**DOCUMENT EXCERPT**
+++++

So this post is dedicated to the 5 most unforgettable characters I have read about. I guess books you read in your childhood impress you much more, so this list is slightly favoured towards fiction I read long long ago. You would also have a list of favourite characters right ? Let’s see how much my list matches yours!!! 🙂
Yeah, topping this list is Catherine Earnshaw from “Wuthering Heights” by Emile Bronte. I first read Wuthering Heights when I was thirteen (and I’ve read it over and over again!). It is an amazing story of unfulfilled love, an all-consuming romantic passion, alarming you with the violence of emotions and the scary dark shades of the characters. No wonder, the scenes of the novel struck in my mind forever. The desolate moors, the ghostly visage of Heathcliff and Catherine. If there was one book that made the most vivid impression on me in my childhood, then it was this one. And I can never forget the introduction to Catherine in the movie, where she wails on the window as a ghost, pleading to come in. And as you read further, her character gets even more unforgettable. My memory of her is still fresh: her cruel yet loving nature, her tempestuous character with a ferocity and depth of passion which will singe you. And the haunting description of Catherine in rage- her hair flying over her shoulders, her eyes flashing.. She has some passion within her that drives the whole story forward, and even after her death, Catherine is an overpowering presence in the events that follow.
I have obsessed about Salander over and over again after having read The Millenium Trilogy. You can read that here. What makes her awesome is the combination of brains and brawn with a nasty – “I’m-not-going-to-apologize-for-the-way-I’ve-led-my-life attitude.A self-confessed freak and weirdo, she needn’t say much to alarm you. The simple – “Keep in mind that I’m crazy, won’t you?” would suffice. She is perhaps the few characters from modern fiction that has impressed me so much (most of my favourites are from age old classics!)
Can you imagine how life would have been if there were no Harry Potter books to read? I can’t, and no list would be complete if it didn’t have the Potter element in it! So my unforgettable character from this series is Severus Snape. Don’t wince; I know he made your skin crawl – with his crooked nose; greasy hair and twirling black robe as he glides down the corridors at Hogwarts. But I loved his brilliant wit and sarcasm, with ingenious methods to punish students out of favour with him. Remember the first portion making class – “I can teach you how to bottle fame, brew glory, even stopper death — if you aren’t as big a bunch of dunderheads as I usually have to teach”!!!. His face offs with Harry potter were le-gen-dary; “What would your head have been doing in Hogsmeade, Potter? Your head is not allowed in Hogsmeade. No part of your body has permission to be in Hogsmeade.”

+++++

**TO DO**
1) According to the post on unforgettable characters, at what age did the writer first read "Wuthering Heights"?
2) List every character that the post on unforgettable characters presents as one of its own picks.
The listing that follows is not needed for anything here.

**PROVIDED DATA**
+++++

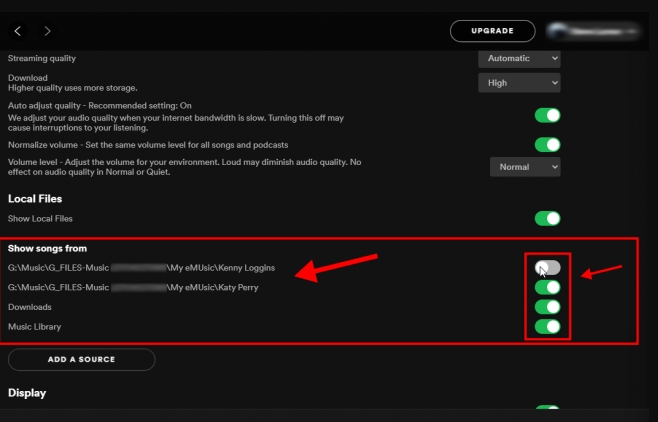Expand the Download quality dropdown set to High
658x422 pixels.
pyautogui.click(x=518, y=83)
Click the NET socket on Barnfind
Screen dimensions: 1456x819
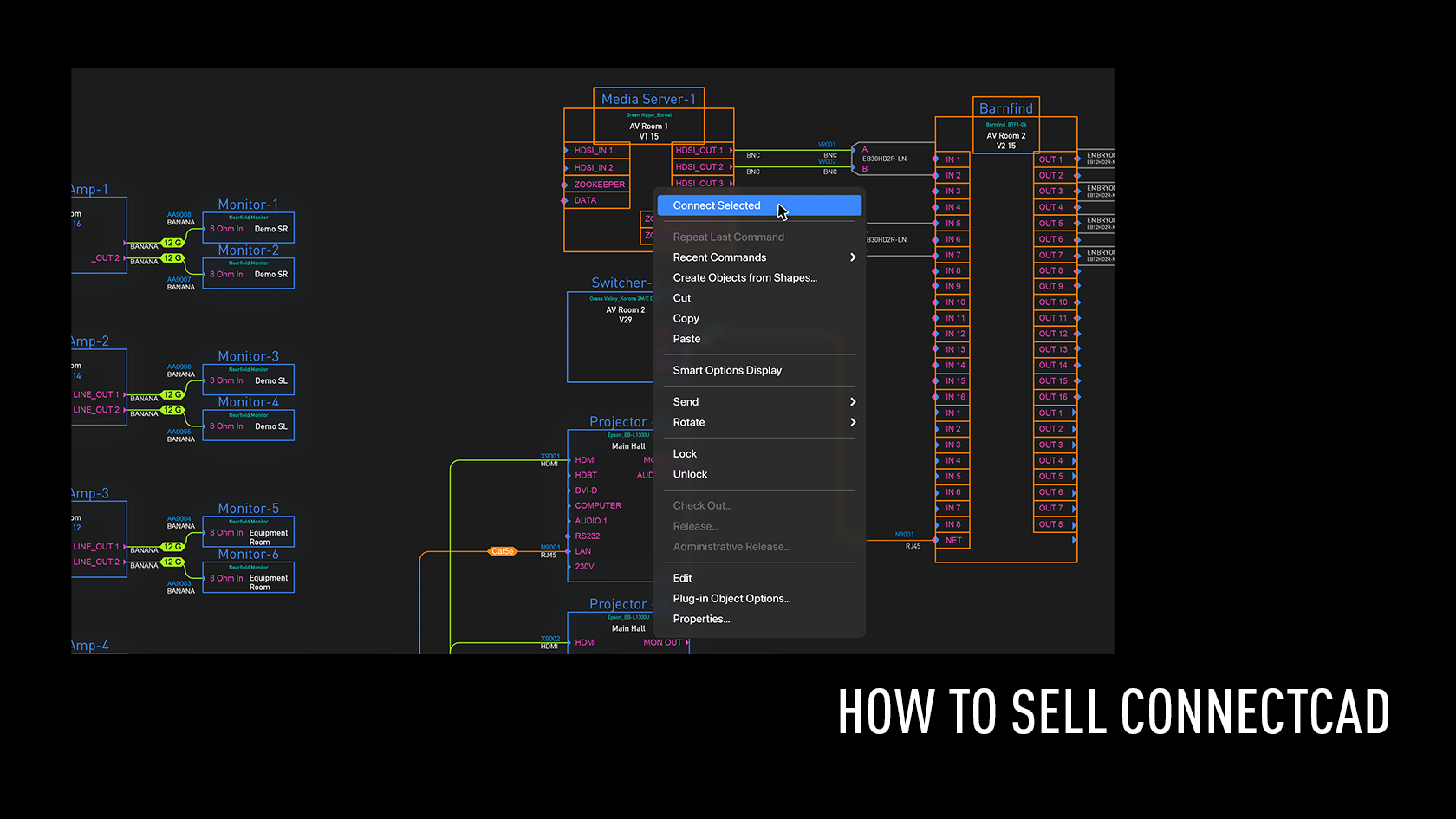[953, 541]
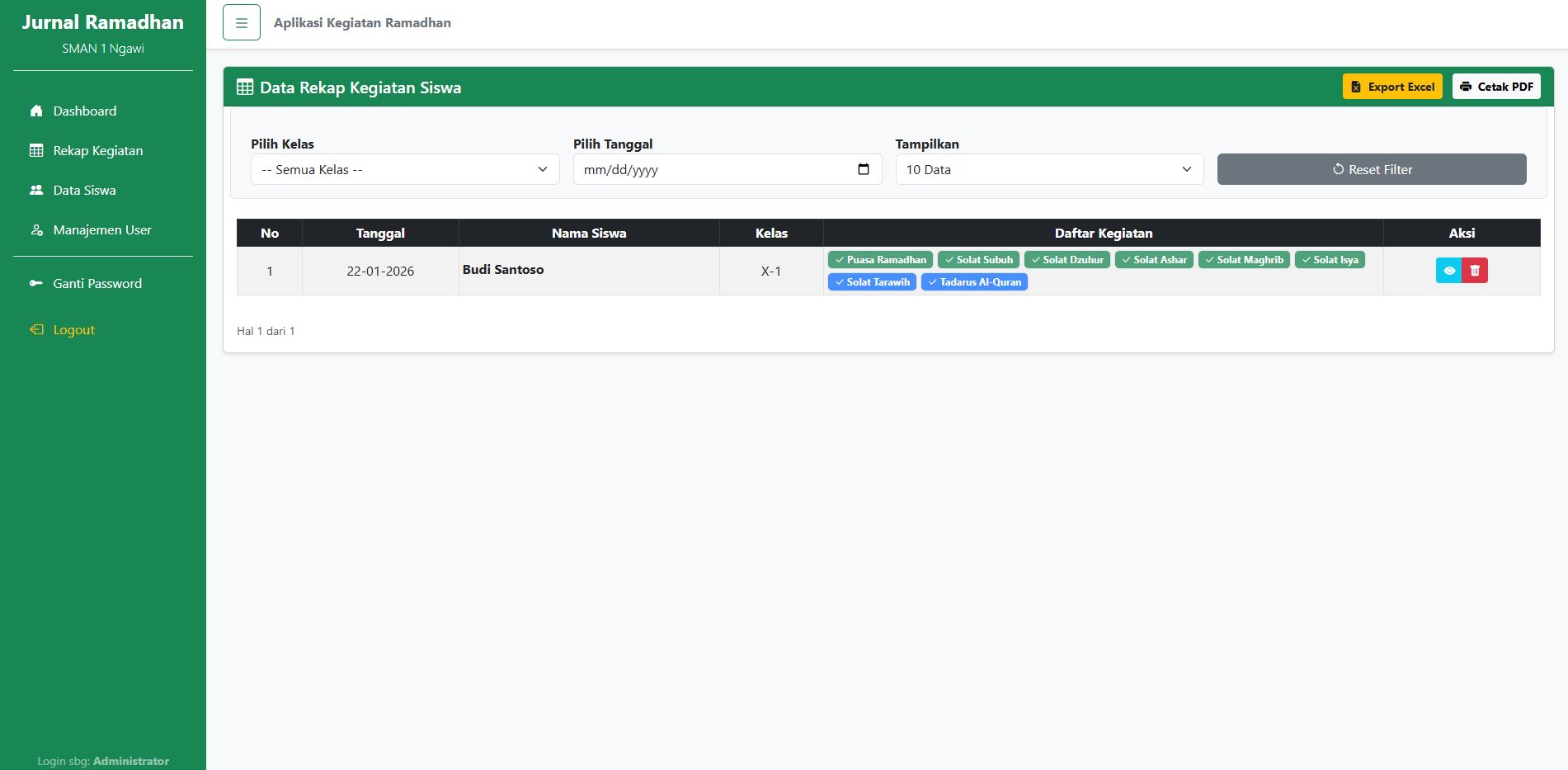Screen dimensions: 1568x770
Task: Click the Reset Filter button
Action: (x=1371, y=169)
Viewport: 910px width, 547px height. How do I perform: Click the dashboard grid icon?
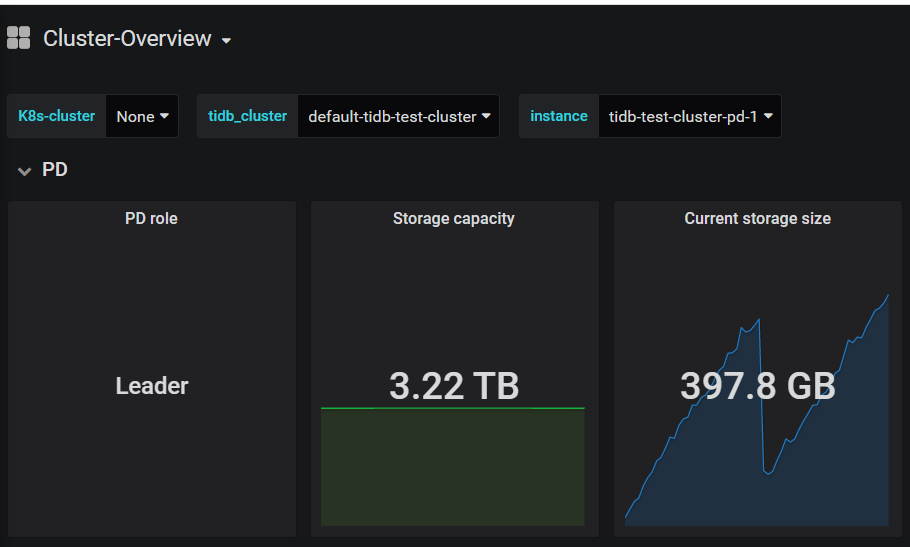(19, 38)
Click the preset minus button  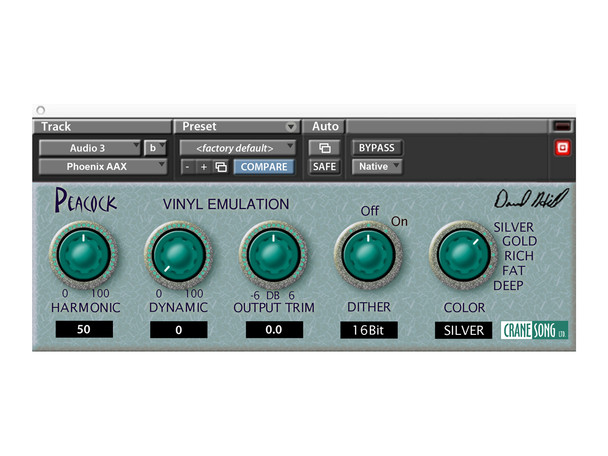(188, 167)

+++++

**ANSWERS FOR THIS EXERCISE**
1) Thirteen.

2) Catherine Earnshaw, Salander, Severus Snape